This is Exercise 2.1.8 of "Combinatorial Group Theory: Presentations of Groups in Terms of Generators and Relations," by W. Magnus et al.
The Details:
Theorem 1: Let $G=\langle a, b, c, \ldots \mid P, Q, R, \dots\rangle$ under the mapping $$a\mapsto g, b\mapsto h, c\mapsto k, \dots$$ and let $N$ be the normal subgroup of $G$ generated by $S(g, h, k, \dots), T(g, h, k, \dots), \dots$ Then the factor group $G/N$ has the presentation $$\langle a, b, c, \ldots \mid P, Q, R, \dots , S, T, \dots\rangle\tag{1}$$ under the mapping $$a\mapsto gN, b\mapsto hN, c\mapsto kN, \dots.\tag{2}$$
The Question:
The commutator subgroup $G'$ of a group $$G=\langle a, b, c, \dots \mid P, Q, R, \dots\rangle$$ is the normal subgroup of $G$ generated by the commutators $$aba^{-1}b^{-1}, aca^{-1}c^{-1}, \dots , bcb^{-1}c^{-1}, \dots.$$ Show that, for any normal subgroup $N$ of $G$, $G/N$ is Abelian if and only if $G'\subseteq N$.
[Hint: Use Theorem 1.]
My Attempt:
($\Leftarrow$) Suppose $G'\subseteq N$. Then the generators of $G/N$ commute by Theorem 1. Hence $G/N$ is Abelian.

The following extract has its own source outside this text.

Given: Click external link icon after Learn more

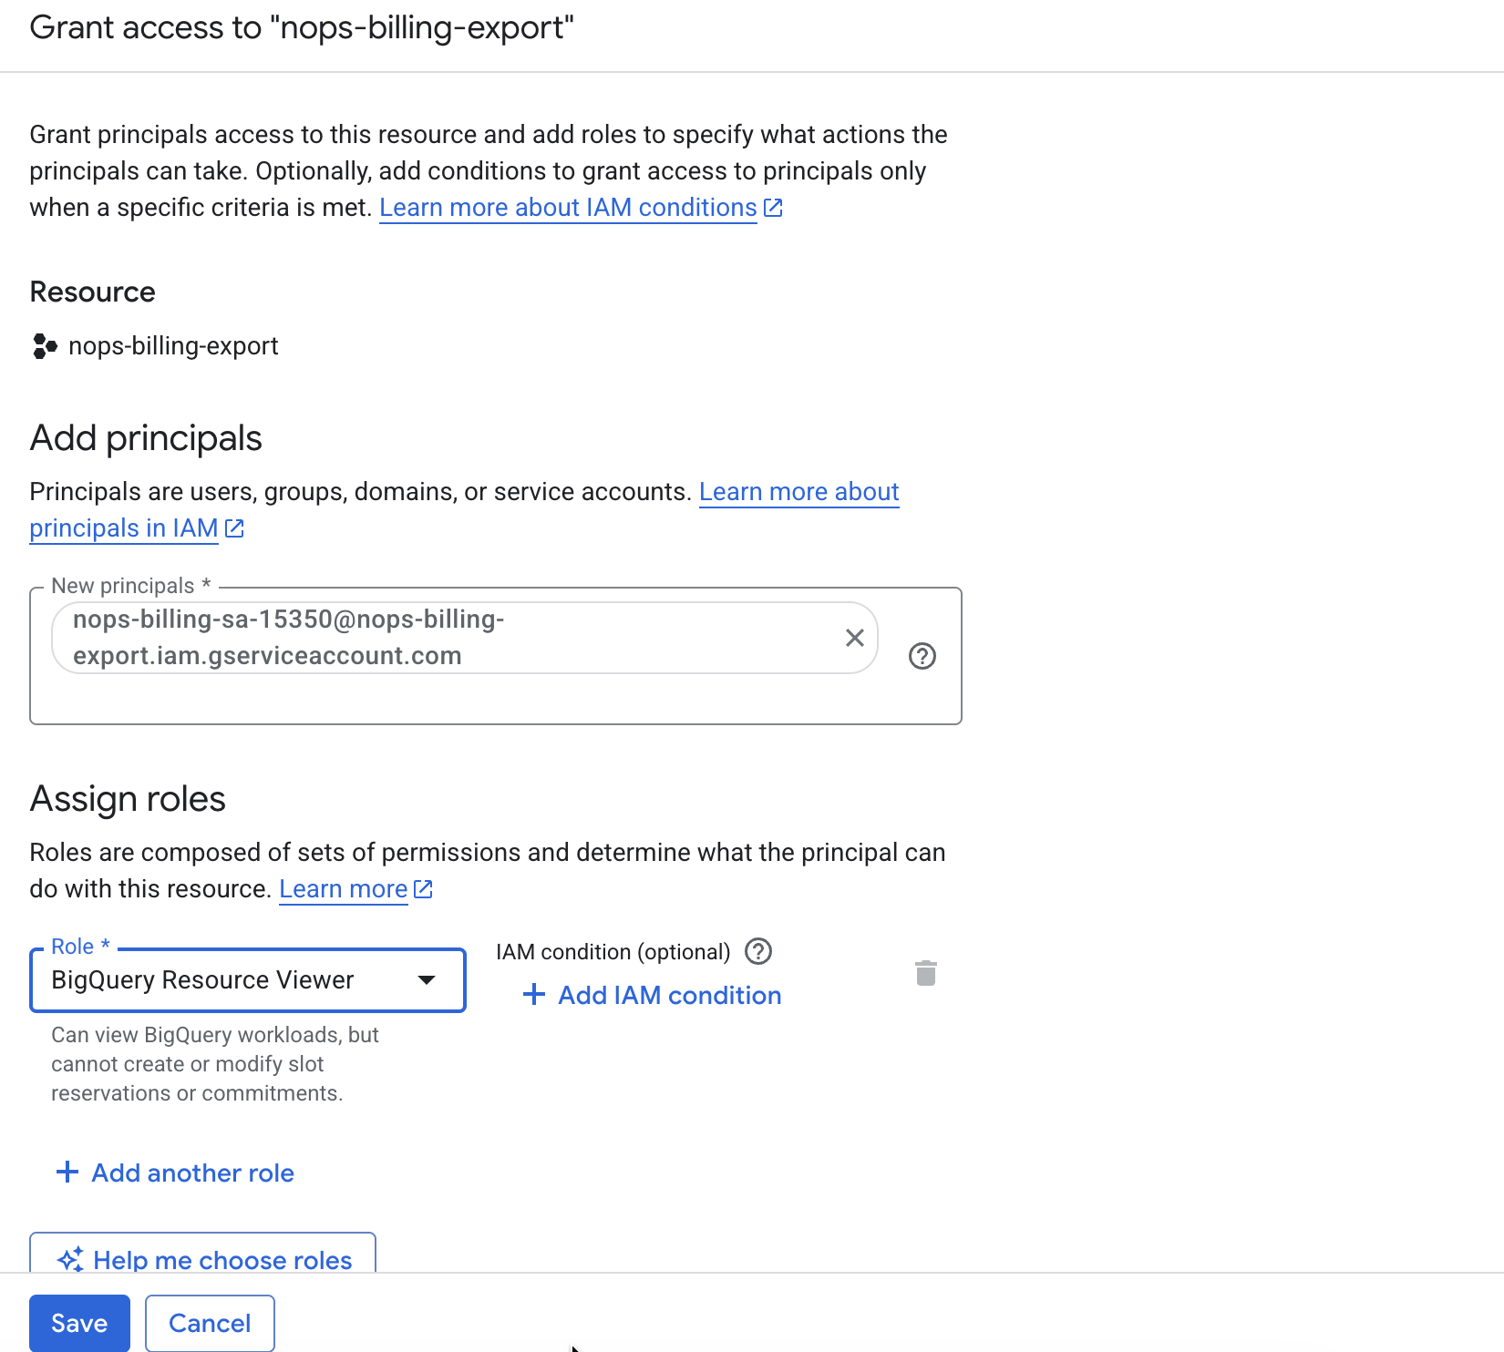Looking at the screenshot, I should (x=422, y=888).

($\Rightarrow$) Since $G/N$ is Abelian, $$aba^{-1}b^{-1}, aca^{-1}c^{-1}, \dots , bcb^{-1}c^{-1}, \dots$$ can be added to the relators of the presentation of $(1)$ of $G/N$, so that, via the mapping $(2)$, we have that $G'\subseteq N$.
Is that correct? I'm not sure about $(\Rightarrow)$.
Please help :)
($\Leftarrow$) What are the generators of $G/N$? What happens is that, since $G$ is generated by $a,b,c,\ldots$, then $G/N$ is generated by $aN,bN,cN,\ldots$ But, for instance $(aN)(bN)=(bN)(aN)$, since this is equivalent to $aba^{-1}b^{-1}\in N$, which is true, since $aba^{-1}b^{-1}\in G'$ and $G'\subset N$.
($\Rightarrow$) Since $G/N$ is abelian, it is easy to prove that, say, $aba^{-1}b^{-1}\in N$. Since this happens for any two generators of $G$ (I mean $a,b,c,\ldots$), $G'\subset N$.